>During the holiday season every year there is a plethora of television specials, books, movies, theater productions, school programs, and season-specific services and sermons in churches around the world, all designed to help us focus on “the reason for the season.” Sometimes it might feel like overkill, but then again, our lives are so flooded with self-centered pursuits (or just self-survival for many) that it often takes ALL CAPS to get our attention and help us focus on others.
That’s what happened to me this morning. I was saying my morning prayers, and I read the following quote in my “Daily Lives, Miracles and Wisdom of the Saints” Orthodox calendar which sits on the reader’s stand in our icon corner:
“There is nothing we can offer to God more precious than good will. But what is good will? To have good will is to experience concern for someone else’s adversities as if they were our own, to give thanks for our neighbor’s prosperity as for our own; to believe that another person’s loss is our own, and also that another’s gain is ours; to love a friend in God, and bear with an enemy out of love, to do to no one what we do not want to suffer ourselves, and to refuse to no one what we rightly want for ourselves; to choose to help a neighbor who is in need not only to the whole extent of our ability, but even beyond our means. What offering is richer, what offering is more substantial than this one? What we are offering to God on the altar of our hearts is the sacrifice of ourselves.”—Saint Gregory the Theologian
In Luke 2:14 the angels tell the shepherds, “Glory to God in the highest, and on earth peace, good will toward men.” These words from Saint Gregory truly raise the bar for what it means to have good will towards our fellow man. I’ve just spent a month alone at the beach, writing on a novel. And yes, it is my work. It was not just a vacation. But for one month I had very little interaction with my fellow man. As I returned to Memphis earlier this week, I was immediately presented with many opportunities to do good to others, either through my church’s almsgiving activities, the community’s programs for reaching out, or personally delivering blankets to groups of homeless people who gather on the streets near a shelter that is a five-minute drive from my house.

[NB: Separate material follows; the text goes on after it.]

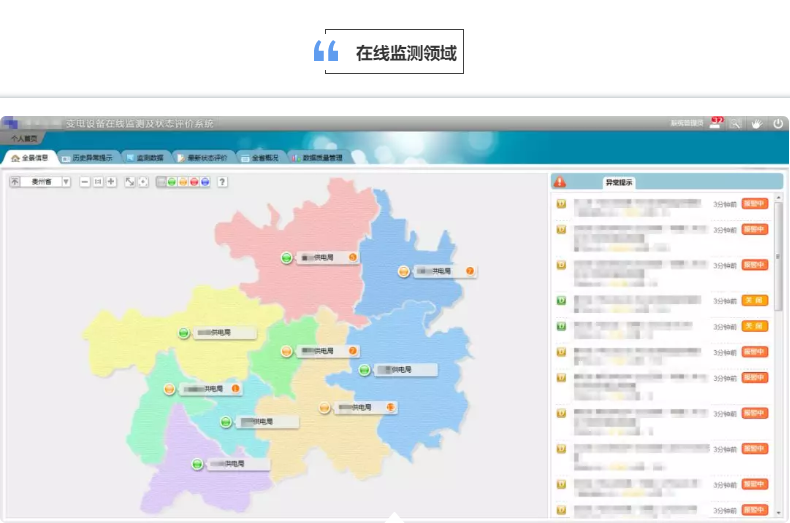The height and width of the screenshot is (523, 790).
Task: Toggle the red status filter circle
Action: click(194, 181)
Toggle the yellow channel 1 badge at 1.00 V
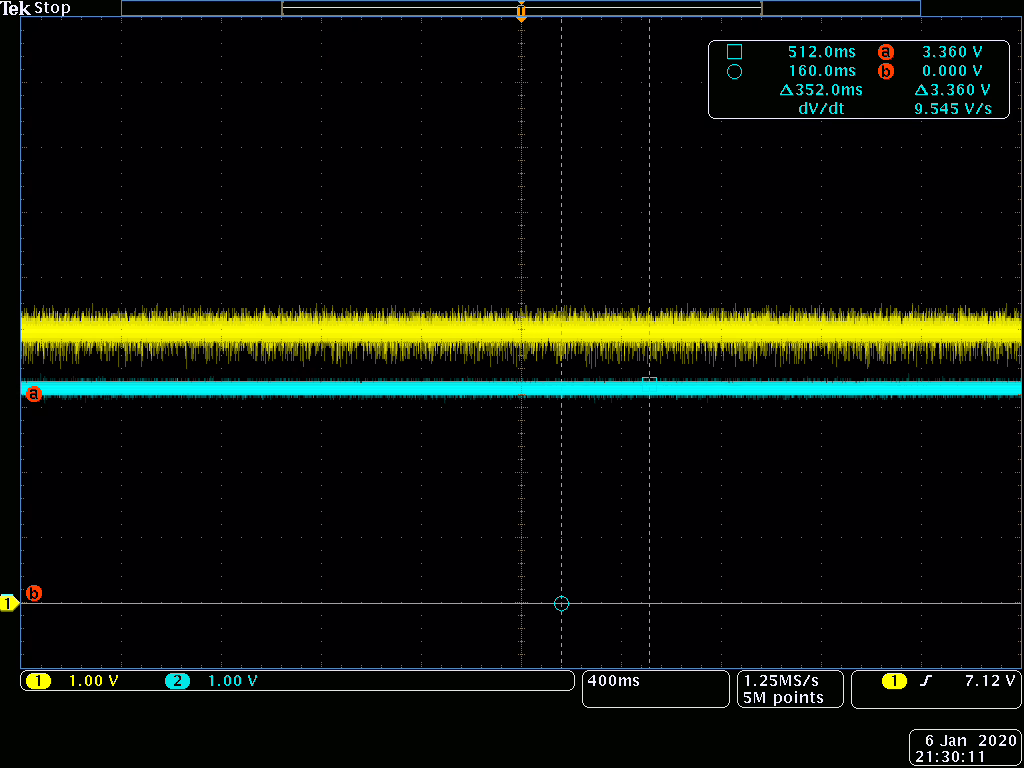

But what happens after Christmas? If we take Saint Gregory’s words seriously—and we should because suffering and sacrifice are serious issues—offering good will isn’t just something we do once a year. As he says, “What we are offering to God on the altar of our hearts is the sacrifice of ourselves.” I imagine that he wasn’t talking about just at Christmas time, but maybe the season can help us begin to turn—if only a little bit—away from ourselves and begin to focus on others. May God help strengthen our feeble efforts and multiply them in our lives.